In the screenshot below, the images are original on left, generated in middle, then reconstructed on the right. If you look at the little park on the bottom left corner (the box of trees with a lawn in the middle), it turns into just a general gray area in the generated image. Given the massive data loss that appears to be happening between the original and the generated images, how is it that the network knows to re-construct the exactly park (box of trees with lawn). A human looking at this street map would probably assume it was concrete.

It’s impossible to know exactly what’s going on inside the net, but my guess would be that the broken up / lack of streets around the park in the middle image are what’s causing it to add a park there. It’s also possible that it’s overfit that specific example given how closely the park matches.

That’s something i’m unclear on with GANs is how closely the generated model match specific training examples at the image patch level.

Hey @mariya, good seeing you at the group study, as a follow up to this discussion we had:

  • The dataset is limited in terms of what it can learn as a representation for the un-paired translation task, it’s is suppose to do this as an un-supervised mapping (function to learn)

from the paper:

Maps :left_right_arrow: aerial photograph 1096 training images scraped from Google Maps [18] with image size 256×256. Images were sampled from in and around New York City. Data was
then split into train and test about the median latitude of the sampling region (with a buffer region added to ensure that no training pixel appeared in the test set).

  • In terms of the architectures, as I pointed out as a concern during the discussion, the PatchGANs are inspired from the U-Net, which are essentially good at:

“another challenge in many cell segmentation tasks is the separation of touch-
ing objects of the same class”

this allows learning small portions like the grass patch and pass it over in the Discriminator part.

Evidently, there is this:

Figure 17: Typical failure cases of our method. Please see our website for more comprehensive results.

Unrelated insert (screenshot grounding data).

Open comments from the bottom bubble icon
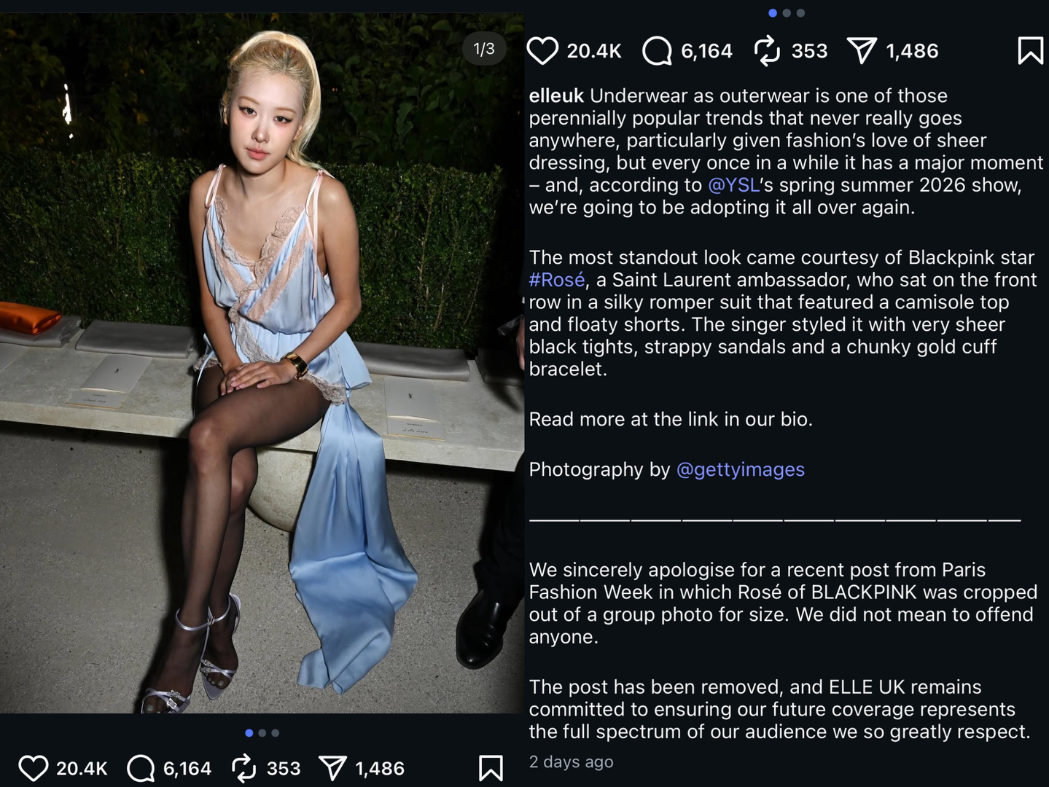The width and height of the screenshot is (1049, 787). [141, 768]
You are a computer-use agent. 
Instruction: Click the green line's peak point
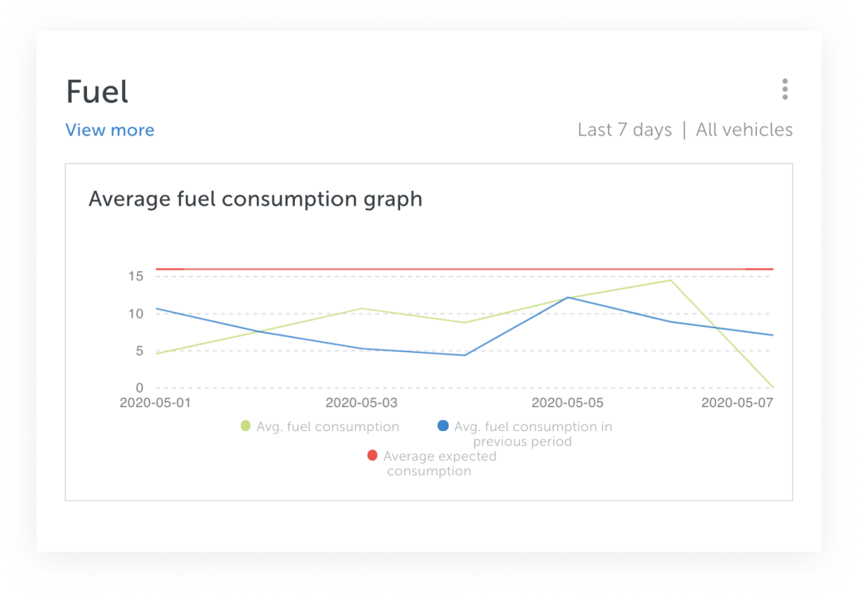click(671, 280)
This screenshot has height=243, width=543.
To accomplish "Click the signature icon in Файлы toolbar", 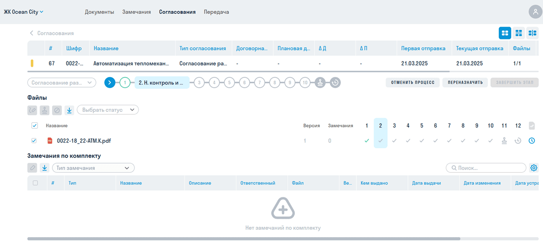I will click(x=32, y=110).
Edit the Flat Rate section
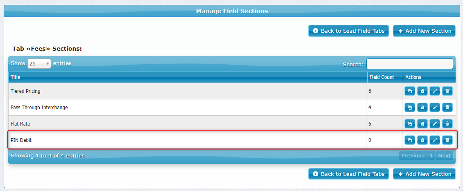 pyautogui.click(x=435, y=124)
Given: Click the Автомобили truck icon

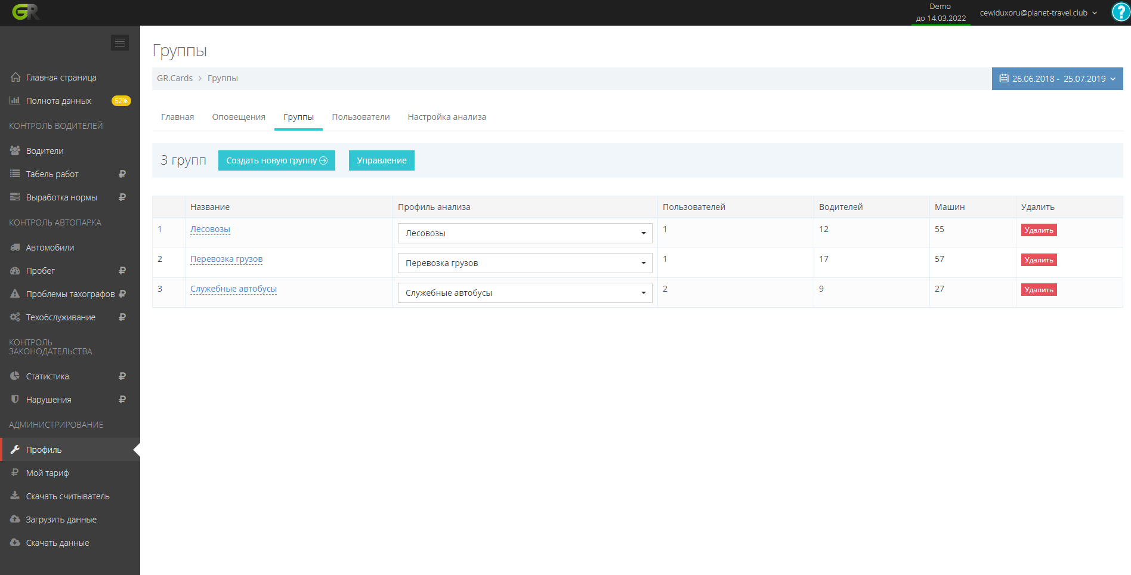Looking at the screenshot, I should [x=15, y=248].
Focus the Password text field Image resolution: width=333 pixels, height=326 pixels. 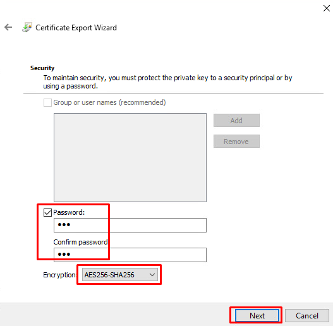tap(130, 225)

This happens for almost a similar reason, where the image contains an overly saturated element, and during the down-sampling and up-sampling it only “translates” the channels (as in colors) rather than learning and translating the snow-y hill to a grassy hill, or the Zebra’s face.

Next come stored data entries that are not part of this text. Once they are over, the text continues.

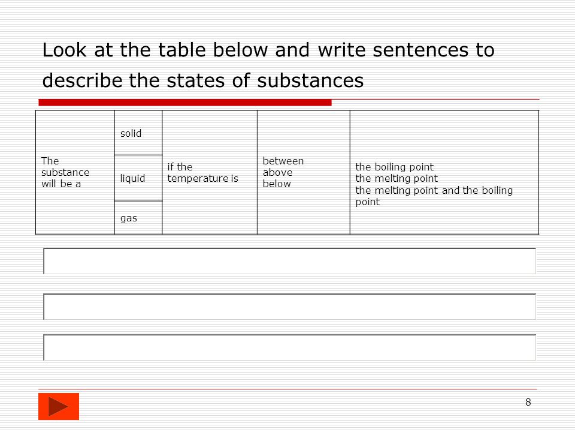Select the 'liquid' table cell
Image resolution: width=575 pixels, height=432 pixels.
(138, 178)
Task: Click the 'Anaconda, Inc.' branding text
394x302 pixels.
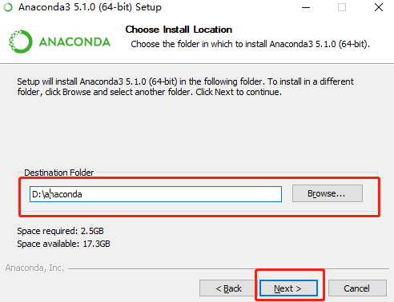Action: (34, 268)
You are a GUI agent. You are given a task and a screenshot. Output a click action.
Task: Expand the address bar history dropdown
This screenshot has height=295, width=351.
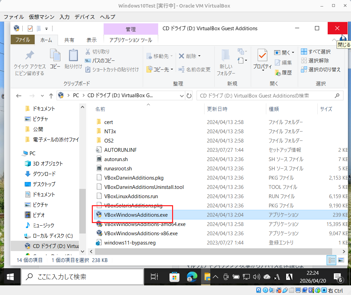click(x=182, y=96)
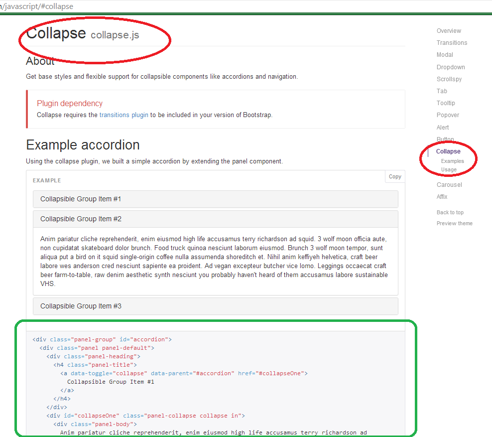Navigate to Scrollspy sidebar link
Viewport: 492px width, 437px height.
[x=449, y=79]
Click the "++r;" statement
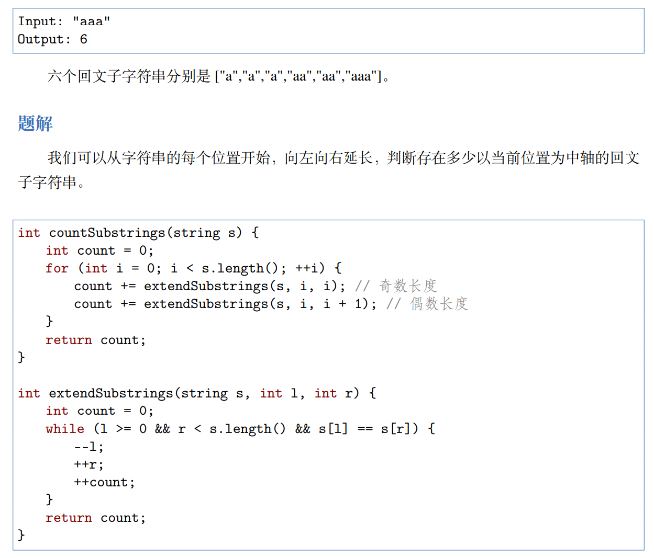The height and width of the screenshot is (558, 654). [x=88, y=465]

Can you elaborate on the concern of the architectures? Do you think there are alternative architectures that might realize even better results?

Brief answer: I guess it depends on the tasks and the outcome, and what better would mean.

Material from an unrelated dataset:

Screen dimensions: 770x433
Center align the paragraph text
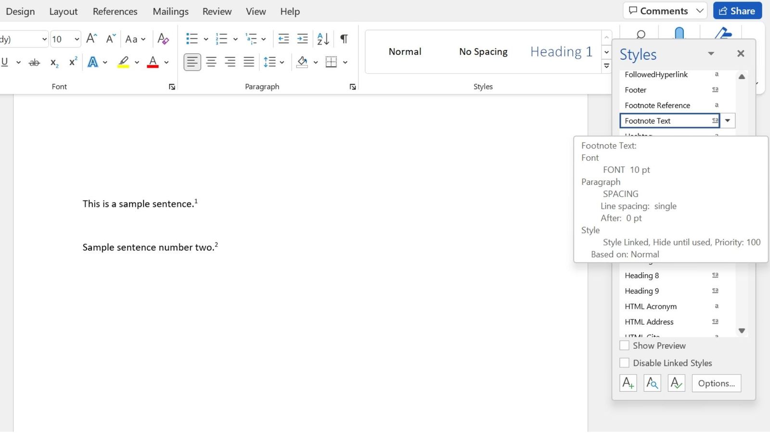pyautogui.click(x=211, y=62)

For this model, they want to keep the architecture simple and build up-on earlier work given the proof of concept, rather than building out a whole new Generative and Discriminative parts.

The cyclic-loss portion can be kept, meanwhile the rest can be swapped in and out depending on the type of the dataset (images). For example changing the PatchGANs (U-Net inspired) to something like SegNet can yield interesting results, but not necessarily a better alternative for all the tasks.

I’m not sure this example is typical - quite often it’ll get it wrong. But in this case since it’s a big empty space next to a green park, it’s more likely to be a park too, since there’s probably a few examples of that pattern in the dataset.